Exercise directions »
Repeat the rows word for word, from the first line through the line containing "Action: (39, 443)", including both. Leave out the pictures.

# # #

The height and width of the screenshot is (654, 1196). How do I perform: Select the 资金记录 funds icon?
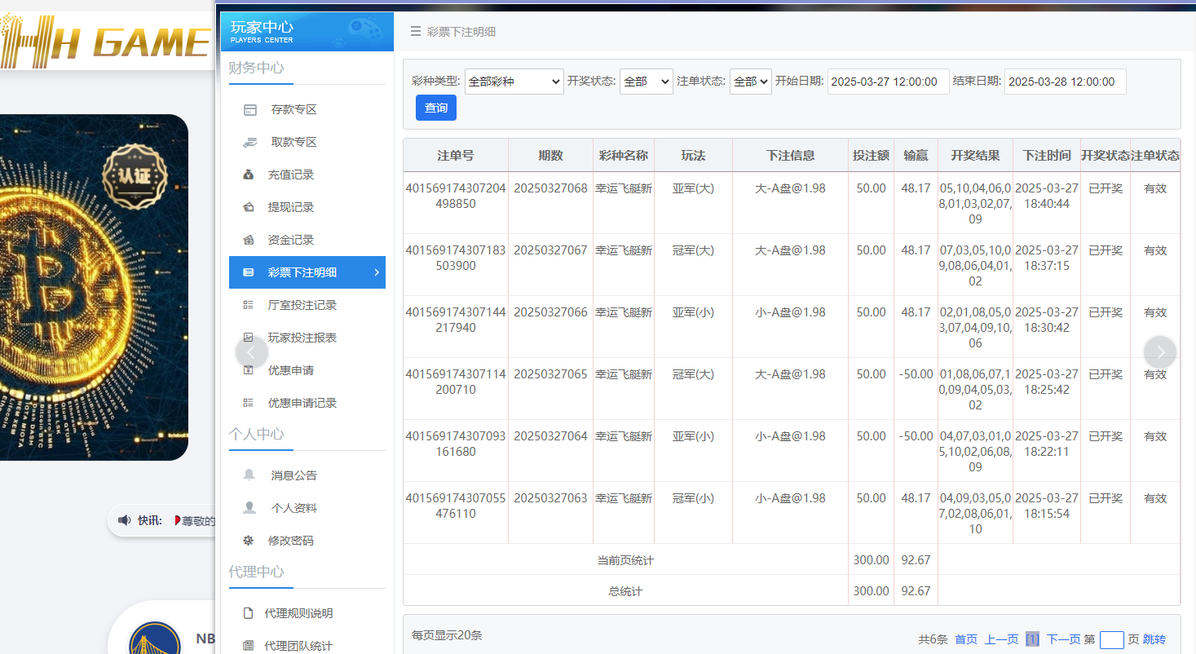pos(249,239)
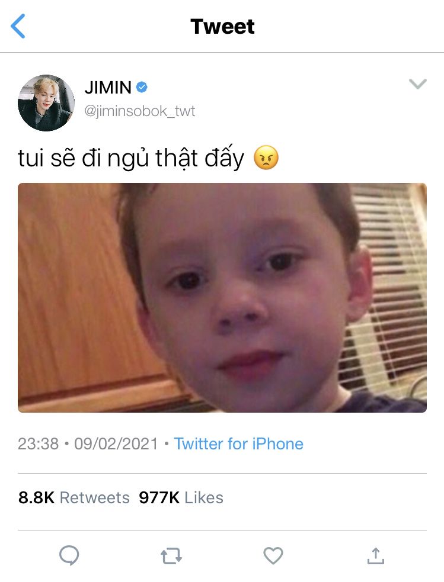Viewport: 444px width, 582px height.
Task: Tap the 23:38 timestamp
Action: (39, 443)
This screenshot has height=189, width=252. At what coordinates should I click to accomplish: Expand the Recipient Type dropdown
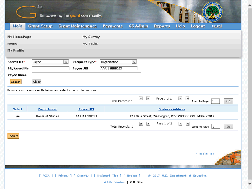click(x=118, y=62)
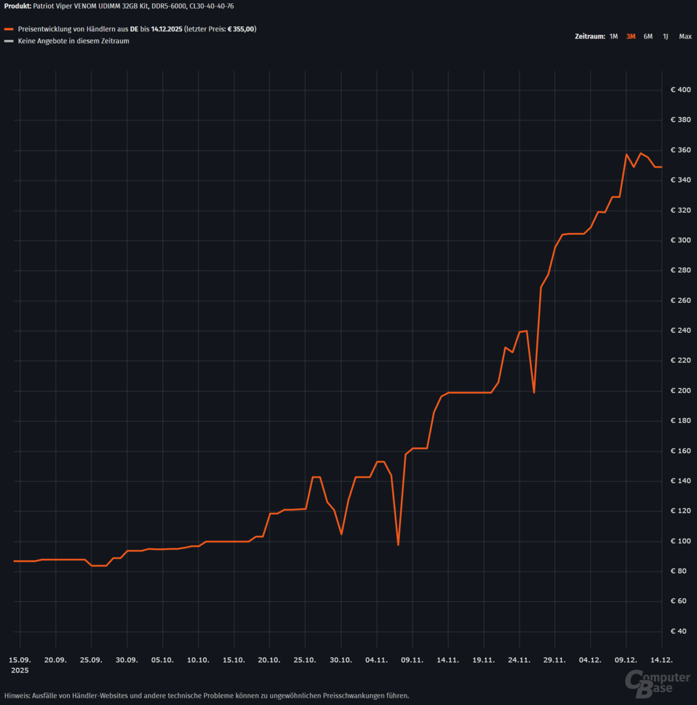Click the price dip to €200 after 24.11.

coord(534,392)

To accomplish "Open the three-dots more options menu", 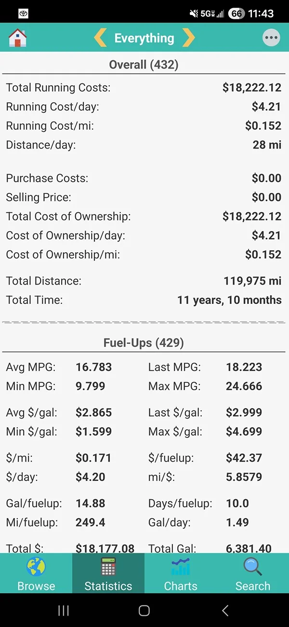I will [271, 38].
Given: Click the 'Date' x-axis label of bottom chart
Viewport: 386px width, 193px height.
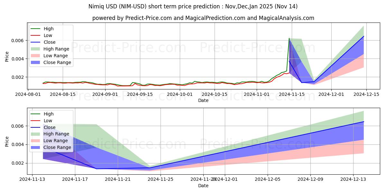Looking at the screenshot, I should click(x=203, y=186).
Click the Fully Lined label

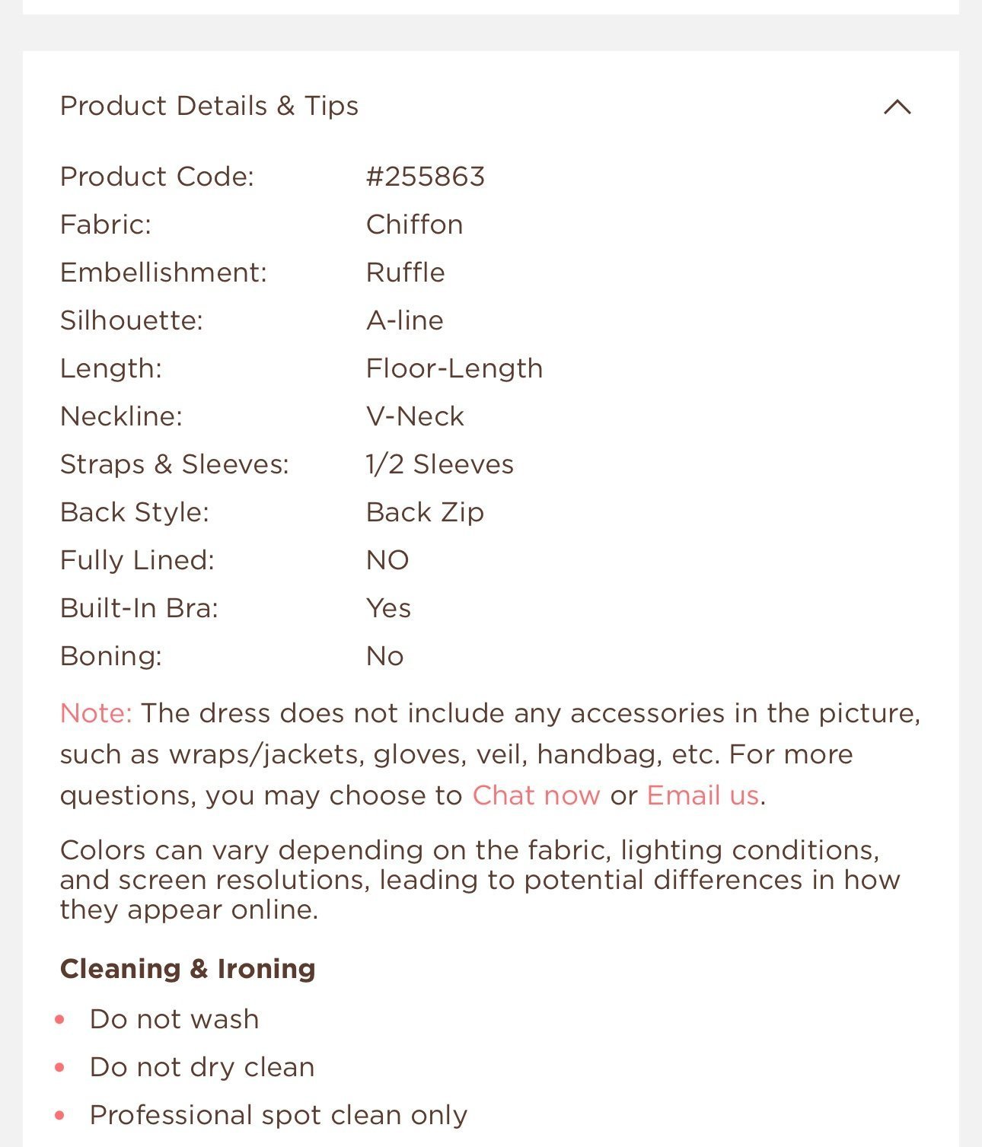pyautogui.click(x=137, y=560)
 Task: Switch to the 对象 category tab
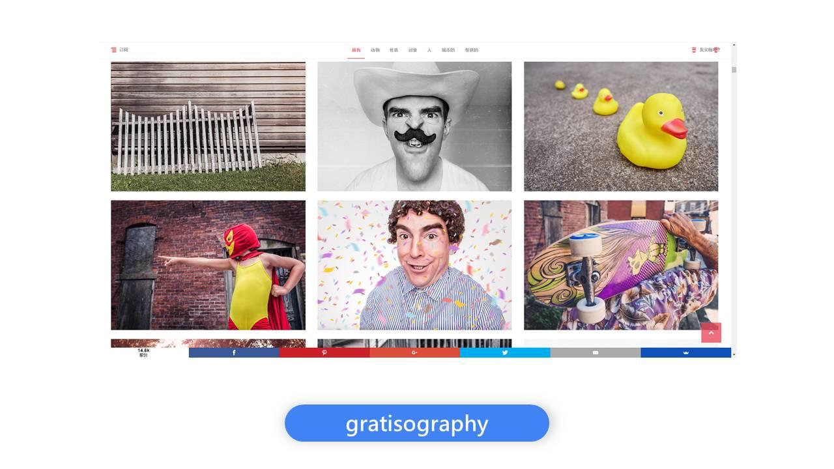point(412,50)
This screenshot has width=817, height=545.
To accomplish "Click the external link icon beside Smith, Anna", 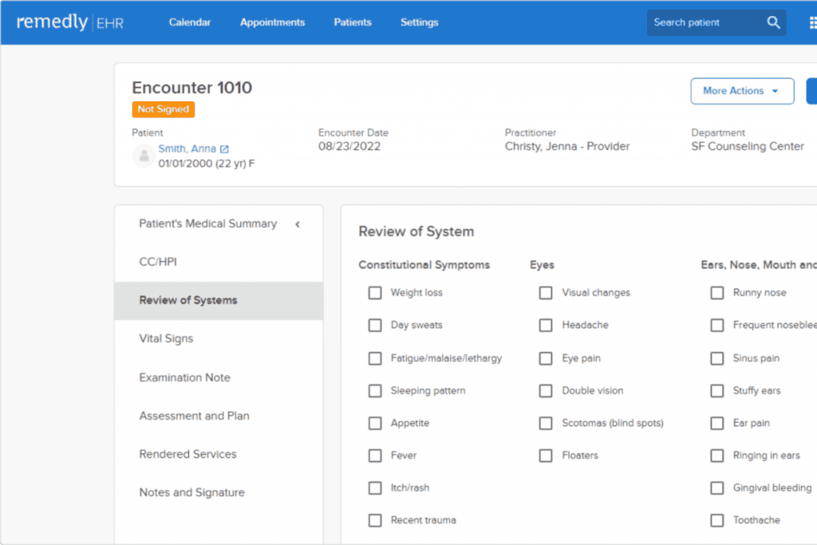I will click(x=224, y=149).
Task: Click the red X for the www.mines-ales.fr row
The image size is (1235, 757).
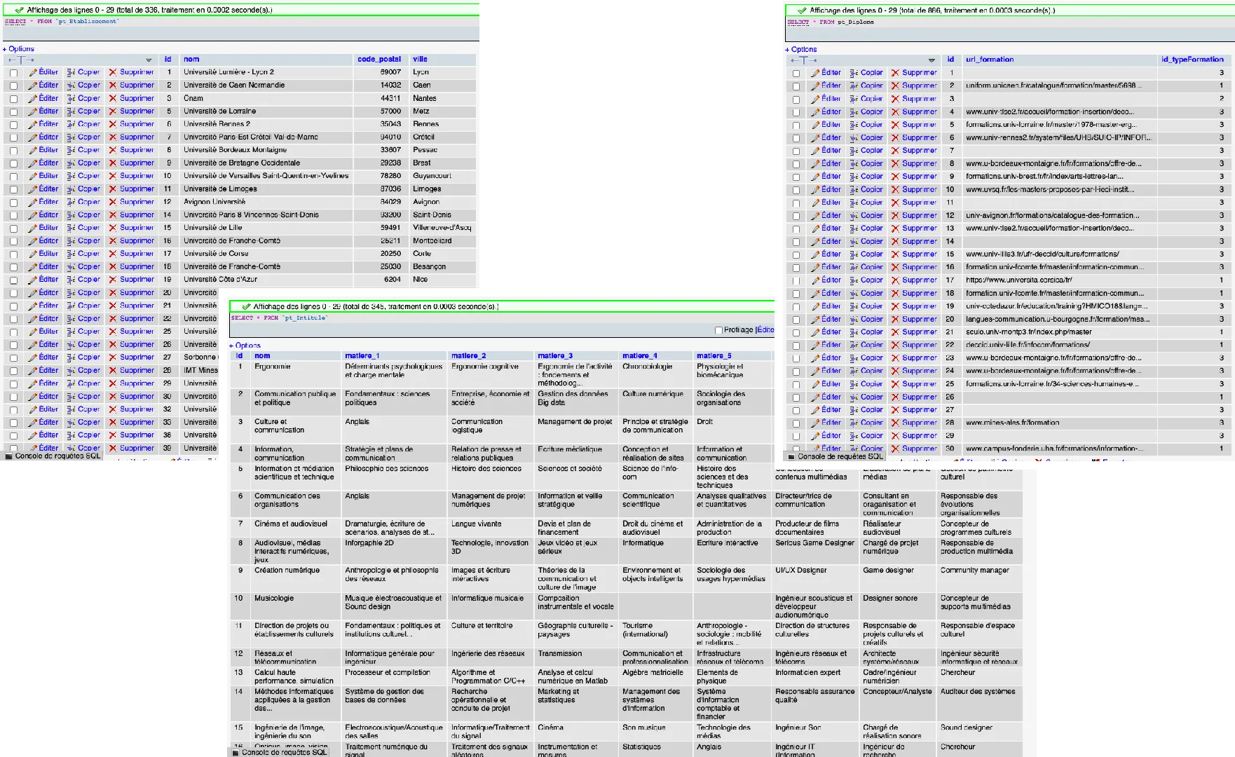Action: tap(894, 423)
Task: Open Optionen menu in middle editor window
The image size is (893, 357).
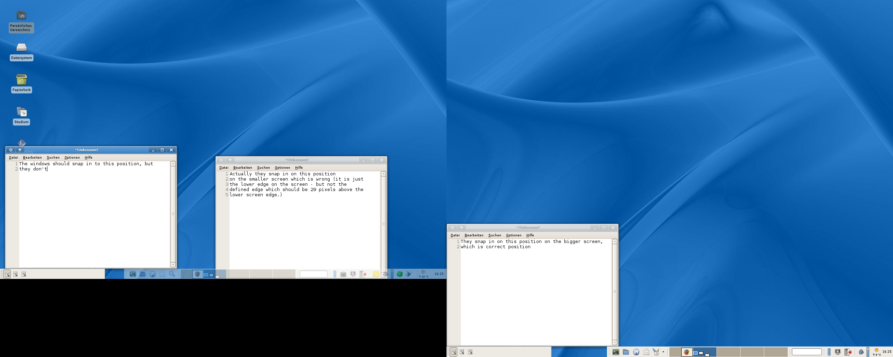Action: [282, 168]
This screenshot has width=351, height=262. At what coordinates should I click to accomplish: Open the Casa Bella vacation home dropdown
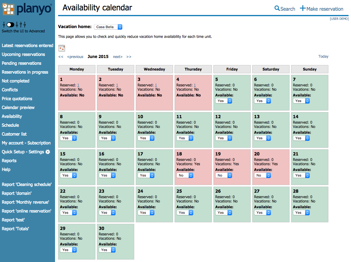(x=108, y=27)
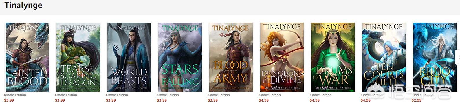Click Kindle Edition under Blood of the Army
Screen dimensions: 460x108
219,95
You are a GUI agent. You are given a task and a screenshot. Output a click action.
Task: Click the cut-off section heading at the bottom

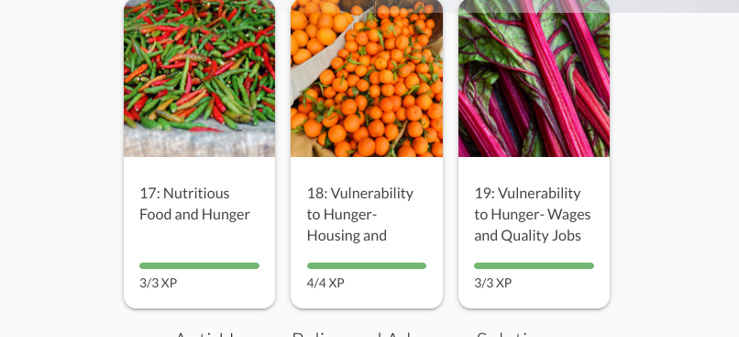pyautogui.click(x=358, y=334)
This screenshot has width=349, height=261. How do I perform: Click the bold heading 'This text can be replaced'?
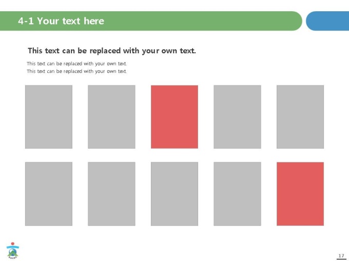(x=112, y=51)

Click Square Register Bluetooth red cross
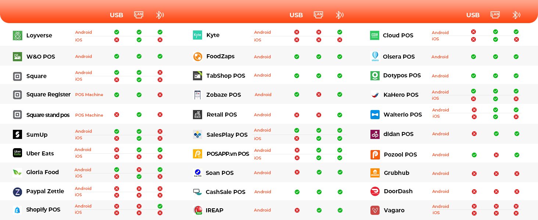(x=160, y=95)
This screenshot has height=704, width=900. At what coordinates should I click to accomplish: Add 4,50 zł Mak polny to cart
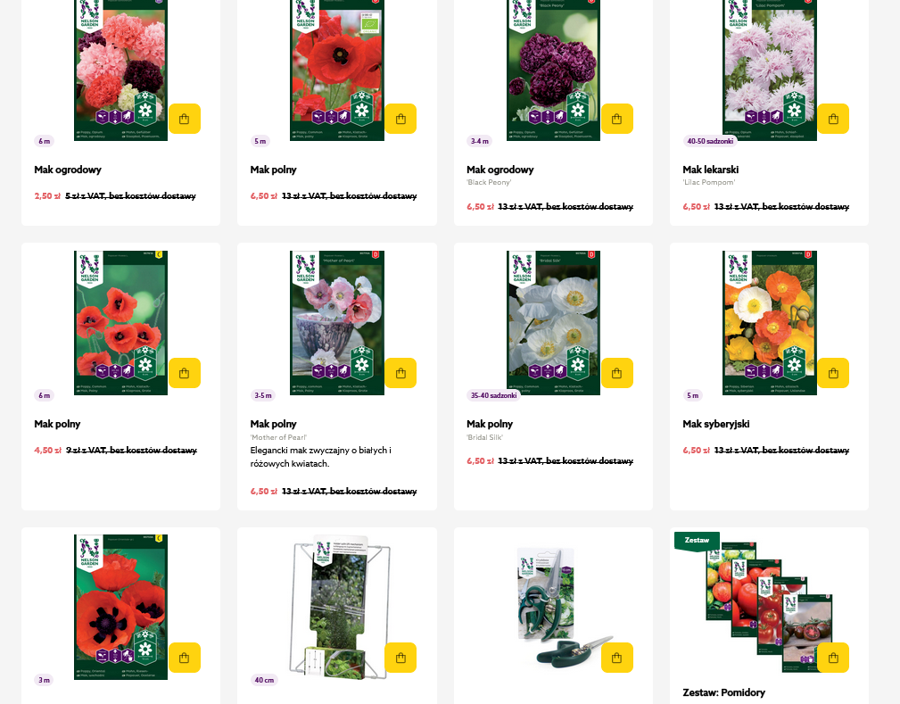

# # #

Full solution »
The height and width of the screenshot is (654, 1196). How do I perform: Select the 资金记录 funds icon?
pos(249,239)
Viewport: 444px width, 582px height.
Task: Tap the 23:38 timestamp
Action: (39, 443)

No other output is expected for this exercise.